PROVIDED ENTRIES
▼

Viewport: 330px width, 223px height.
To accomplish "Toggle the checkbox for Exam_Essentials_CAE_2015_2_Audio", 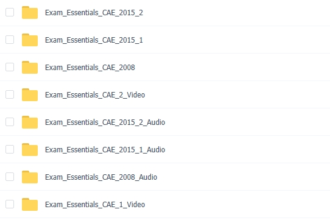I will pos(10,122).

▲
▼

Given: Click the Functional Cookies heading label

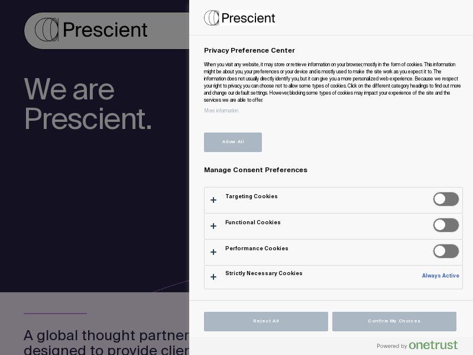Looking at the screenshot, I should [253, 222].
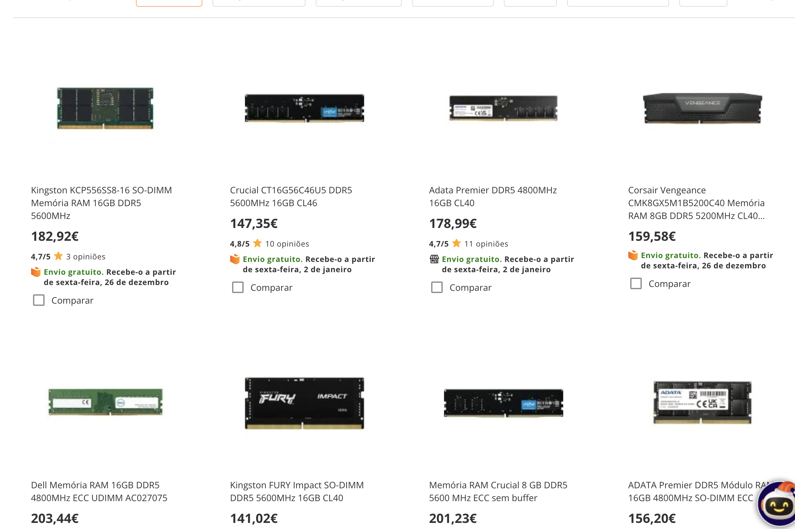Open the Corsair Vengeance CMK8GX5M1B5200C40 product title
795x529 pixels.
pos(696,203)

▲

EXERCISE REQUIREMENTS
Select each line of the entries above that contains the word "heading".

THE SOLUTION
Given: Click the Functional Cookies heading label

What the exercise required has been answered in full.